● What is needed
Your task is to restate the data word for word.

*** Opening of Supplied records ***

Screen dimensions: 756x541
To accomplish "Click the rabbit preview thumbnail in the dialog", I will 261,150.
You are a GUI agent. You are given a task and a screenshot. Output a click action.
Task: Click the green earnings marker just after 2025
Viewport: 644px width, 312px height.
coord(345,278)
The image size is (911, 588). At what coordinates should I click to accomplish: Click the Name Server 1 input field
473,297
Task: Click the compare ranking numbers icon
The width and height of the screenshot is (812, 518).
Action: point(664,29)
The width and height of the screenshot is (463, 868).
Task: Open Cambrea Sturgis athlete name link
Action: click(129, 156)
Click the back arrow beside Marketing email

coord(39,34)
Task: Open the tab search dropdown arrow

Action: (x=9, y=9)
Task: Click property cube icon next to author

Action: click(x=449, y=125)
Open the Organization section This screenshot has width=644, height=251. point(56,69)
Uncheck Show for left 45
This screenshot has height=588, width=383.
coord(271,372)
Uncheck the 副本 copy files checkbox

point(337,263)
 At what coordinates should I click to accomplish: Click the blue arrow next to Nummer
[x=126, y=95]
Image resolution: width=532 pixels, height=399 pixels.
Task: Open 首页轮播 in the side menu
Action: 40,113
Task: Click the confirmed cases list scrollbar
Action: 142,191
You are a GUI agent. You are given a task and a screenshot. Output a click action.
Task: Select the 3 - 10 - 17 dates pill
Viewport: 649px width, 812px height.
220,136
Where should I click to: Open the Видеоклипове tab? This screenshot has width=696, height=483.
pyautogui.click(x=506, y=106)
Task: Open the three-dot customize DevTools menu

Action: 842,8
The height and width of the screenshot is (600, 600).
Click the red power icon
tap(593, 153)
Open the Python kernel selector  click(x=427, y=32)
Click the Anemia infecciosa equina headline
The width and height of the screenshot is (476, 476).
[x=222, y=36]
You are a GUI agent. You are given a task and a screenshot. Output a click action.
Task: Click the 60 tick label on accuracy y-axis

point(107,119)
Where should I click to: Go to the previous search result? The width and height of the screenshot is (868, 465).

*** Close of Supplied records ***

● Solution for this exercise
Screen dimensions: 756x541
To accomplish "Click the rabbit preview thumbnail in the dialog", I will 261,150.
You are a GUI agent. You are given a task and a screenshot. Output a click action.
Task: Click the green earnings marker just after 2025
Viewport: 644px width, 312px height.
coord(345,278)
The image size is (911, 588). At what coordinates should I click to accomplish: Click the Name Server 1 input field
473,297
Task: Click the compare ranking numbers icon
The width and height of the screenshot is (812, 518).
Action: point(664,29)
The width and height of the screenshot is (463, 868).
Task: Open Cambrea Sturgis athlete name link
Action: click(129, 156)
Click the back arrow beside Marketing email

coord(39,34)
Task: Open the tab search dropdown arrow

Action: (x=9, y=9)
Task: Click property cube icon next to author

Action: click(x=449, y=125)
Open the Organization section This screenshot has width=644, height=251. point(56,69)
Uncheck Show for left 45
This screenshot has height=588, width=383.
coord(271,372)
Uncheck the 副本 copy files checkbox

point(337,263)
 At what coordinates should I click to accomplish: Click the blue arrow next to Nummer
[x=126, y=95]
Image resolution: width=532 pixels, height=399 pixels.
Task: Open 首页轮播 in the side menu
Action: 40,113
Task: Click the confirmed cases list scrollbar
Action: 142,191
You are a GUI agent. You are given a task and a screenshot. Output a click action.
Task: Select the 3 - 10 - 17 dates pill
Viewport: 649px width, 812px height.
220,136
Where should I click to: Open the Видеоклипове tab? This screenshot has width=696, height=483.
pyautogui.click(x=506, y=106)
Task: Open the three-dot customize DevTools menu

Action: 842,8
The height and width of the screenshot is (600, 600).
Click the red power icon
tap(593, 153)
Open the Python kernel selector  click(x=427, y=32)
Click the Anemia infecciosa equina headline
The width and height of the screenshot is (476, 476).
[x=222, y=36]
You are a GUI agent. You are given a task and a screenshot. Output a click action.
Task: Click the 60 tick label on accuracy y-axis

point(107,119)
Where should I click to: Go to the previous search result? The width and height of the screenshot is (868, 465).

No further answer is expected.